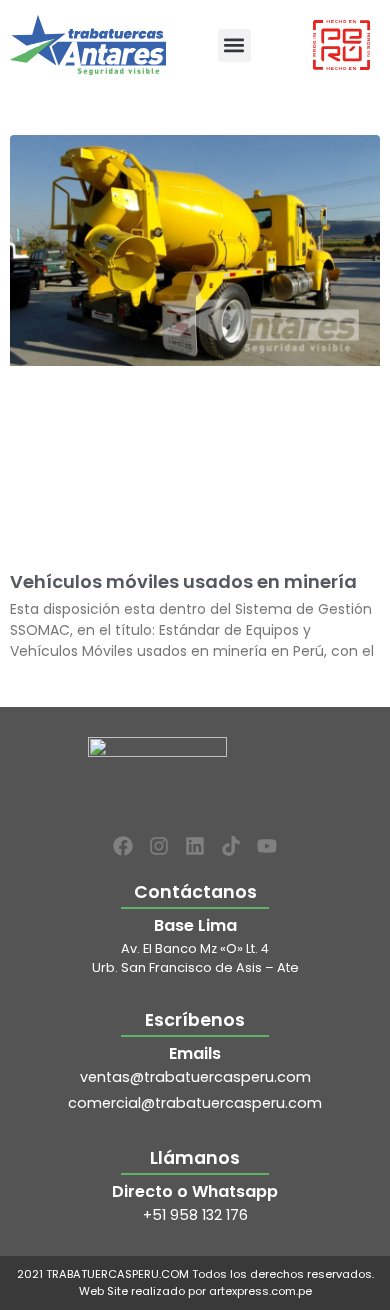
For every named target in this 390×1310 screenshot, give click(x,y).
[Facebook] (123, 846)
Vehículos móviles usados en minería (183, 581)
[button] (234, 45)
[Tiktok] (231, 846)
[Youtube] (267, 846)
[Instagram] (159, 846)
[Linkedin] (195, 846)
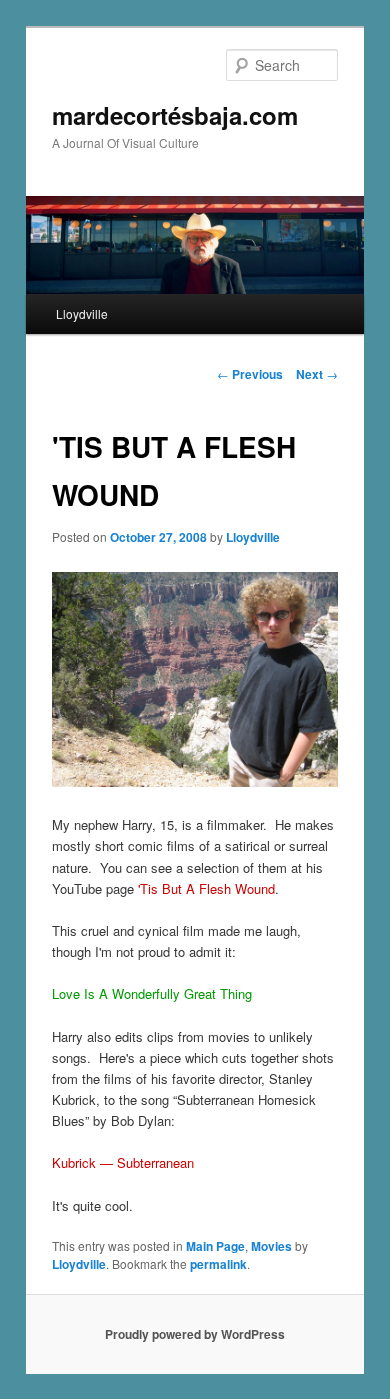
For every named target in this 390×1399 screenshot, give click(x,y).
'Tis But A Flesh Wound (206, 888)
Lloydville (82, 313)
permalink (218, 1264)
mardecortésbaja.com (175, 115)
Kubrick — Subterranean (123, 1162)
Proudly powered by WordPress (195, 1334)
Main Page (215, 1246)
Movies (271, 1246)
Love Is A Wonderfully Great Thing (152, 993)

++++

- TASK ITEM
Lines above holding "this": give their count, nothing more.

- WRITTEN ANSWER
2